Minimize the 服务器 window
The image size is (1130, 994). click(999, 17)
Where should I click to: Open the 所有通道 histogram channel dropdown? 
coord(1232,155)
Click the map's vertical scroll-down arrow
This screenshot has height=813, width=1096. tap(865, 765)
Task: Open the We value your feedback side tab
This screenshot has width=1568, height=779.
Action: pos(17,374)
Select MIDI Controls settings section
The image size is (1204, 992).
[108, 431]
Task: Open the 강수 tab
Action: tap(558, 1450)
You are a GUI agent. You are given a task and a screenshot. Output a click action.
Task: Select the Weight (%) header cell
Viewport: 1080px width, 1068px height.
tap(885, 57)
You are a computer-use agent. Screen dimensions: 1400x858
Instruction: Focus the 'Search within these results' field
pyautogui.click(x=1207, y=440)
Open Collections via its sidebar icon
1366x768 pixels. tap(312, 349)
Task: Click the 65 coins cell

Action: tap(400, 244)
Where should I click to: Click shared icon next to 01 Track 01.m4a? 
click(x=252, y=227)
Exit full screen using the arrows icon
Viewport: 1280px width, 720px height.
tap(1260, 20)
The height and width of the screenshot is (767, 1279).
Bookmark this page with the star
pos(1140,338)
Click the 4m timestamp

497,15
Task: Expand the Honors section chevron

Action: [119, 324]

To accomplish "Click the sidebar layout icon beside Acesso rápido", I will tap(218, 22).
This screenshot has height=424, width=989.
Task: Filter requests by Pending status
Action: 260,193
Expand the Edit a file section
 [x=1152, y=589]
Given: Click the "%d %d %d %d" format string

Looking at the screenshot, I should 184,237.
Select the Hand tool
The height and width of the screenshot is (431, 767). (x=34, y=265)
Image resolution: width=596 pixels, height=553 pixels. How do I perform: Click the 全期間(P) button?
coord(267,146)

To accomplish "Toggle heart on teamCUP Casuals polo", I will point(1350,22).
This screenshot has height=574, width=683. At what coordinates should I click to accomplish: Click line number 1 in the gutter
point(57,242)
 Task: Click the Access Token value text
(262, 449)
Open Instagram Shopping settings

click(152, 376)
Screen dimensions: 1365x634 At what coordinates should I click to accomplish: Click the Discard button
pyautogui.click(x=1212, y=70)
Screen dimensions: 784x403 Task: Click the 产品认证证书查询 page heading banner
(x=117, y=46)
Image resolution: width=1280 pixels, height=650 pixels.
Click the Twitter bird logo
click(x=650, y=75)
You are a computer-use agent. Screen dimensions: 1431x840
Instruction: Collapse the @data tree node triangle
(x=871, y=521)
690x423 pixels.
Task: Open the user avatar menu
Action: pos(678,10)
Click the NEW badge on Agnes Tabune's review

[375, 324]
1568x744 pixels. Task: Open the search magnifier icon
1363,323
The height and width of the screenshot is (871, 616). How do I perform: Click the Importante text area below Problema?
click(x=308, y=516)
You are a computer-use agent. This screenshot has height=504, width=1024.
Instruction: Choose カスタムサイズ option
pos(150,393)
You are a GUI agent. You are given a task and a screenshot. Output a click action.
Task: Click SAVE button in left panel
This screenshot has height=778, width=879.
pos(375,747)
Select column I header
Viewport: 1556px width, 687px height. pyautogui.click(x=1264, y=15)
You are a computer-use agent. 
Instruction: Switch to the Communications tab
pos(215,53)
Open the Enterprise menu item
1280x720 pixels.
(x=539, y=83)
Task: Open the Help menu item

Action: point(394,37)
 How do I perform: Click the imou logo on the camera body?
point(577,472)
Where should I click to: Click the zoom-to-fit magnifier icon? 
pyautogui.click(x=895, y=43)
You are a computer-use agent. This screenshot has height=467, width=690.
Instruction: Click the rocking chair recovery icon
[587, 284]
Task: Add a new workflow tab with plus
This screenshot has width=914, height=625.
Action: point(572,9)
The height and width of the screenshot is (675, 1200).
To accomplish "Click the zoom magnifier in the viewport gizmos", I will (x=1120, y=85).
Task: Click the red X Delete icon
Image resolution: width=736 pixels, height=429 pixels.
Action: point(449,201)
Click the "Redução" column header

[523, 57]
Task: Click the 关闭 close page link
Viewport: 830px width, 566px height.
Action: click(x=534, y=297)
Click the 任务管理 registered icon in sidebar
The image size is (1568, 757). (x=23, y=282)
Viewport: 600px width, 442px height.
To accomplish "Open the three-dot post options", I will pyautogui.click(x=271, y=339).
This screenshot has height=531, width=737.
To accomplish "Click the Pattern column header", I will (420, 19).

***

▶ **What you will do**
Set the records above down again. Match them exactly.

▶ **Worked solution**
Minimize the 服务器 window
The image size is (1130, 994). click(999, 17)
Where should I click to: Open the 所有通道 histogram channel dropdown? 
coord(1232,155)
Click the map's vertical scroll-down arrow
This screenshot has height=813, width=1096. tap(865, 765)
Task: Open the We value your feedback side tab
This screenshot has width=1568, height=779.
Action: pos(17,374)
Select MIDI Controls settings section
The image size is (1204, 992).
[108, 431]
Task: Open the 강수 tab
Action: tap(558, 1450)
You are a GUI agent. You are given a task and a screenshot. Output a click action.
Task: Select the Weight (%) header cell
Viewport: 1080px width, 1068px height.
tap(885, 57)
You are a computer-use agent. Screen dimensions: 1400x858
Instruction: Focus the 'Search within these results' field
pyautogui.click(x=1207, y=440)
Open Collections via its sidebar icon
1366x768 pixels. tap(312, 349)
Task: Click the 65 coins cell

Action: tap(400, 244)
Where should I click to: Click shared icon next to 01 Track 01.m4a? 
click(x=252, y=227)
Exit full screen using the arrows icon
Viewport: 1280px width, 720px height.
tap(1260, 20)
The height and width of the screenshot is (767, 1279).
Bookmark this page with the star
pos(1140,338)
Click the 4m timestamp

497,15
Task: Expand the Honors section chevron

Action: [119, 324]

To accomplish "Click the sidebar layout icon beside Acesso rápido", I will tap(218, 22).
This screenshot has height=424, width=989.
Task: Filter requests by Pending status
Action: 260,193
Expand the Edit a file section
 [x=1152, y=589]
Given: Click the "%d %d %d %d" format string

Looking at the screenshot, I should 184,237.
Select the Hand tool
The height and width of the screenshot is (431, 767). (x=34, y=265)
Image resolution: width=596 pixels, height=553 pixels. How do I perform: Click the 全期間(P) button?
coord(267,146)

To accomplish "Toggle heart on teamCUP Casuals polo", I will point(1350,22).
This screenshot has height=574, width=683. At what coordinates should I click to accomplish: Click line number 1 in the gutter
point(57,242)
 Task: Click the Access Token value text
(262, 449)
Open Instagram Shopping settings

click(152, 376)
Screen dimensions: 1365x634 At what coordinates should I click to accomplish: Click the Discard button
pyautogui.click(x=1212, y=70)
Screen dimensions: 784x403 Task: Click the 产品认证证书查询 page heading banner
(x=117, y=46)
Image resolution: width=1280 pixels, height=650 pixels.
Click the Twitter bird logo
click(x=650, y=75)
You are a computer-use agent. Screen dimensions: 1431x840
Instruction: Collapse the @data tree node triangle
(x=871, y=521)
690x423 pixels.
Task: Open the user avatar menu
Action: pos(678,10)
Click the NEW badge on Agnes Tabune's review

[375, 324]
1568x744 pixels. Task: Open the search magnifier icon
1363,323
The height and width of the screenshot is (871, 616). How do I perform: Click the Importante text area below Problema?
click(x=308, y=516)
You are a computer-use agent. This screenshot has height=504, width=1024.
Instruction: Choose カスタムサイズ option
pos(150,393)
You are a GUI agent. You are given a task and a screenshot. Output a click action.
Task: Click SAVE button in left panel
This screenshot has height=778, width=879.
pos(375,747)
Select column I header
Viewport: 1556px width, 687px height. pyautogui.click(x=1264, y=15)
You are a computer-use agent. 
Instruction: Switch to the Communications tab
pos(215,53)
Open the Enterprise menu item
1280x720 pixels.
(x=539, y=83)
Task: Open the Help menu item

Action: point(394,37)
 How do I perform: Click the imou logo on the camera body?
point(577,472)
Where should I click to: Click the zoom-to-fit magnifier icon? 
pyautogui.click(x=895, y=43)
You are a computer-use agent. This screenshot has height=467, width=690.
Instruction: Click the rocking chair recovery icon
[587, 284]
Task: Add a new workflow tab with plus
This screenshot has width=914, height=625.
Action: point(572,9)
The height and width of the screenshot is (675, 1200).
To accomplish "Click the zoom magnifier in the viewport gizmos", I will (x=1120, y=85).
Task: Click the red X Delete icon
Image resolution: width=736 pixels, height=429 pixels.
Action: point(449,201)
Click the "Redução" column header

[523, 57]
Task: Click the 关闭 close page link
Viewport: 830px width, 566px height.
Action: click(x=534, y=297)
Click the 任务管理 registered icon in sidebar
The image size is (1568, 757). (x=23, y=282)
Viewport: 600px width, 442px height.
To accomplish "Open the three-dot post options", I will pyautogui.click(x=271, y=339).
This screenshot has height=531, width=737.
To accomplish "Click the Pattern column header", I will (420, 19).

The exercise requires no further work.